Natural disasters wreak havoc on farms, communities, and infrastructure, leaving devastating effects in their aftermath. Agriculture is not immune to these effects and in Alabama, hurricanes and associated winds and rainfall have historically destroyed a significant amount of a farmers’ hard work and livelihood. While there is an inherent risk in agricultural production, there are ways to prepare, and government programs are available to help farmers recover from disasters.
The following are some general tips and good practices:
- Collect documentation! Before starting any cleanup activity, take time-stamped photographs of damage and losses that have occurred.
- Notify the local Farm Service Agency (FSA) about your losses. This information will help FSA in preparing a county Loss Assessment Report, an important process in designating a county as an agricultural disaster area.
- Contact your crop insurance agent to report losses or damages. It is important to do this before starting any cleanup activities so that everything can be documented properly. Farmers also need to notify their crop insurance agent within 72 hours of the discovery of a loss. Beyond that, farmers should provide a signed written notice of losses and damages to their crop insurance agent within 15 days of the loss.
- If you have Noninsured Crop Disaster Assistance (NAP) or are eligible for other disaster assistance programs, contact the local Farm Service Agency (FSA) office. It is important to do this before starting any cleanup activities so that everything can be documented properly and a waiver can be issued before cleanup.
Important Disaster Resources
The United States Department of Agriculture (USDA) has a recovery website that contains resources related to agriculture that can be accessed at https://www.farmers.gov/protection-recovery. Some of the disaster assistance programs that might apply to agricultural losses in Alabama include the following:
- Crop insurance provides financial assistance to producers of insurable crops to protect against natural disasters that impact revenue or yield, depending on the coverage selected.

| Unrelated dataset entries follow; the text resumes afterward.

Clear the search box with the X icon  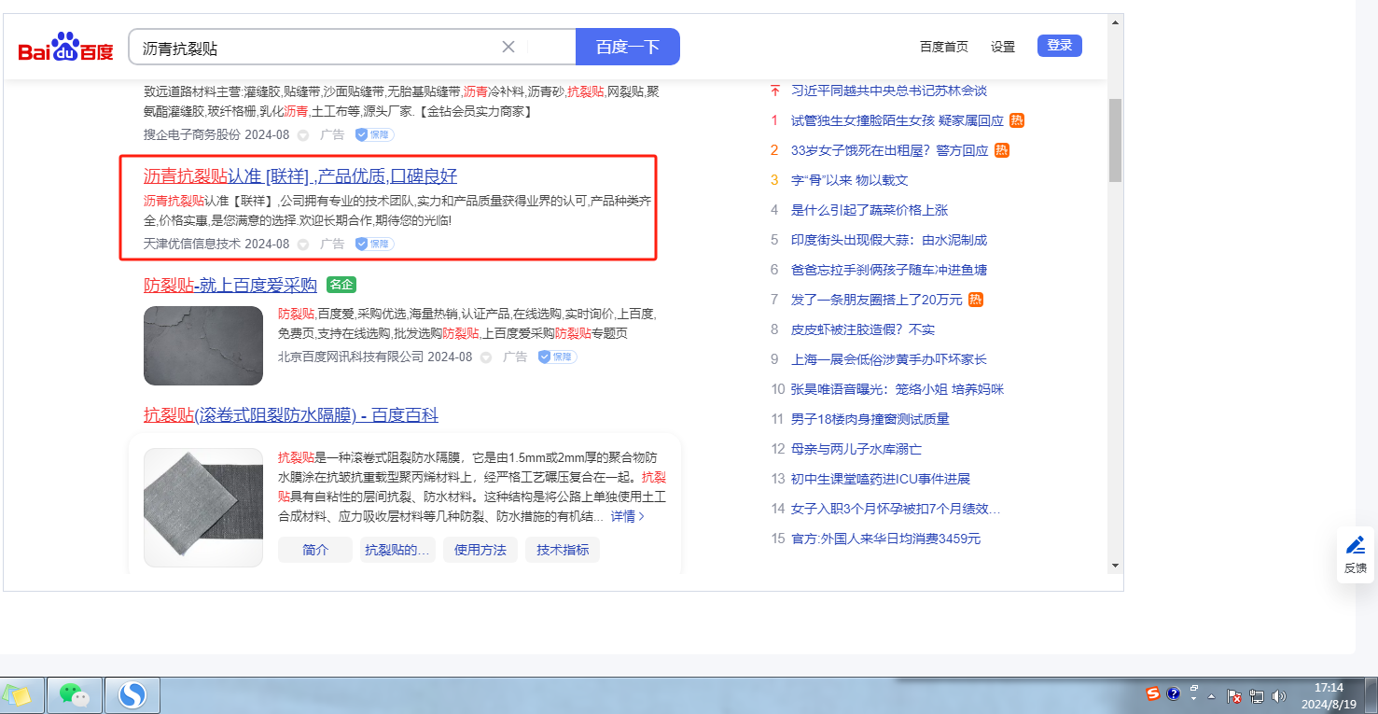[508, 47]
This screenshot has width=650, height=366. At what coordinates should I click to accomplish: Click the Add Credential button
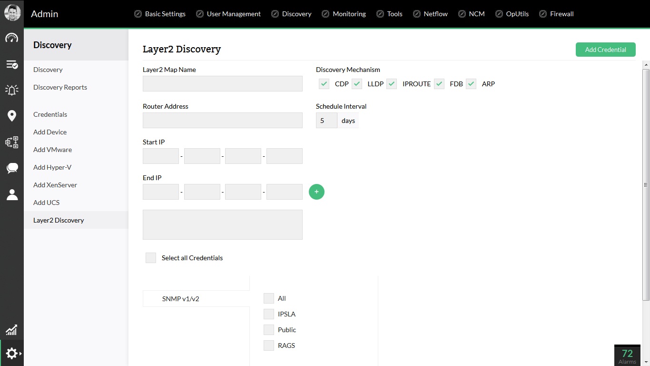tap(605, 50)
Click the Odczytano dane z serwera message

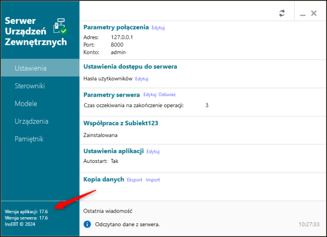127,225
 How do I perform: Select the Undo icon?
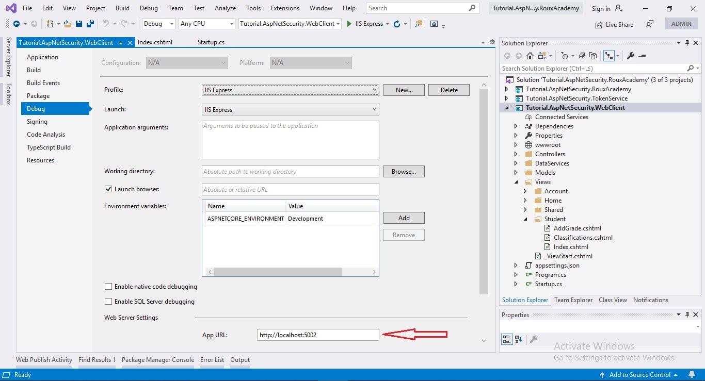pos(106,24)
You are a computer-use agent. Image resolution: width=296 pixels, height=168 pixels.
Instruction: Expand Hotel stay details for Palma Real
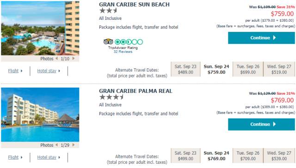pyautogui.click(x=49, y=157)
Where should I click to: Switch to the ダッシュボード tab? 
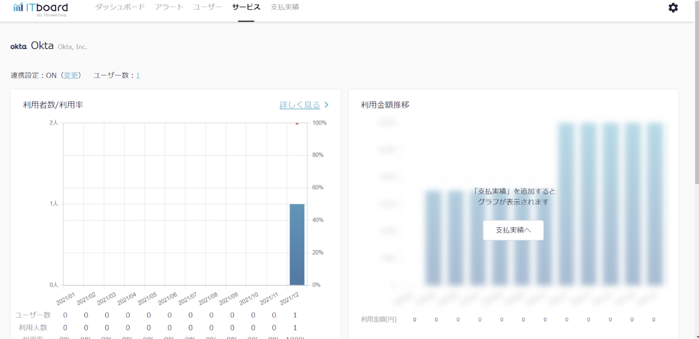click(x=120, y=8)
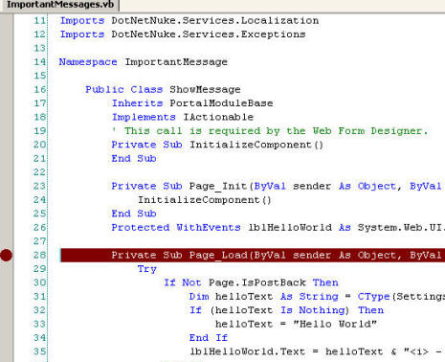This screenshot has height=362, width=445.
Task: Click the breakpoint margin beside line 30
Action: tap(6, 283)
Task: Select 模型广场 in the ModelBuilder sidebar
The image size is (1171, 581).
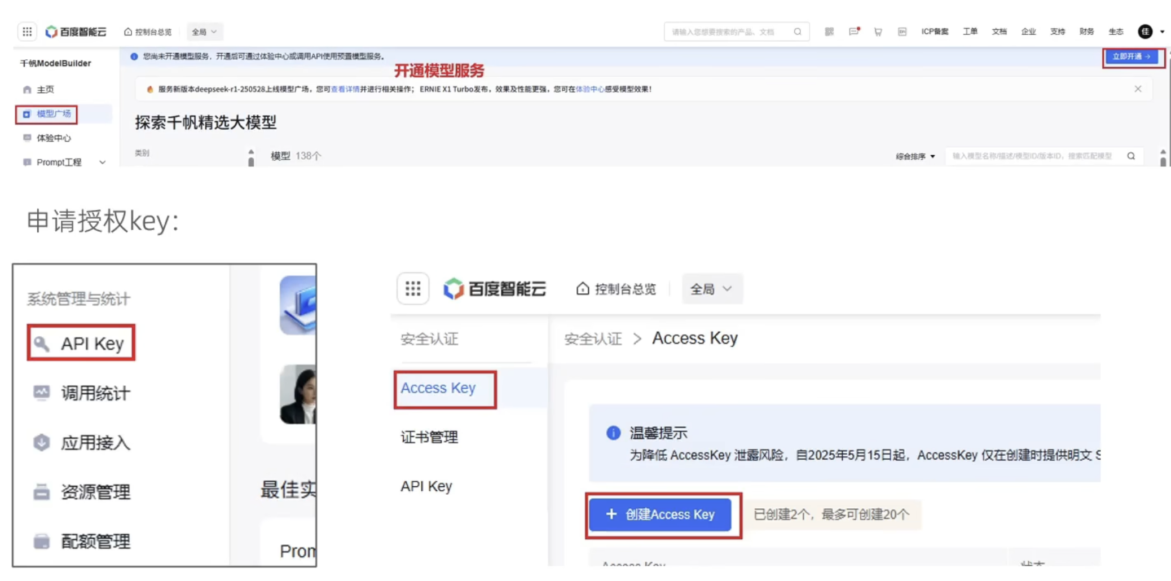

Producers must be enrolled in this program before a loss occurs. Learn more at https://www.rma.usda.gov/.
- The Noninsured Crop Disaster Assistance Program provides financial assistance to producers of select crops not covered by crop insurance to protect against natural disasters that result in lower yields or crop losses. Producers must be enrolled in this program before a loss occurs. Find more information at https://aub.ie/fsa-nap.
- The Tree Assistance Program provides financial assistance to eligible orchardists and nursery tree growers to replant or rehabilitate eligible trees, bushes, and vines lost by natural disasters. Learn more information at https://aub.ie/fsa-tap.
- Emergency Assistance for Livestock, Honeybees, and Farm-Raised Fish provides financial assistance to eligible producers of livestock, honeybees, and farm-raised fish for losses due to natural disasters. Losses under this program may not be covered under other disaster assistance programs that are part of the Farm Bill. Find more information at https://aub.ie/fsa-elap.
- The Livestock Forage Disaster Program provides assistance for eligible livestock producers, who also produce grazed forage crop acreage, for losses due to drought or qualifying fire. Find more information at https://aub.ie/fsa-lfp.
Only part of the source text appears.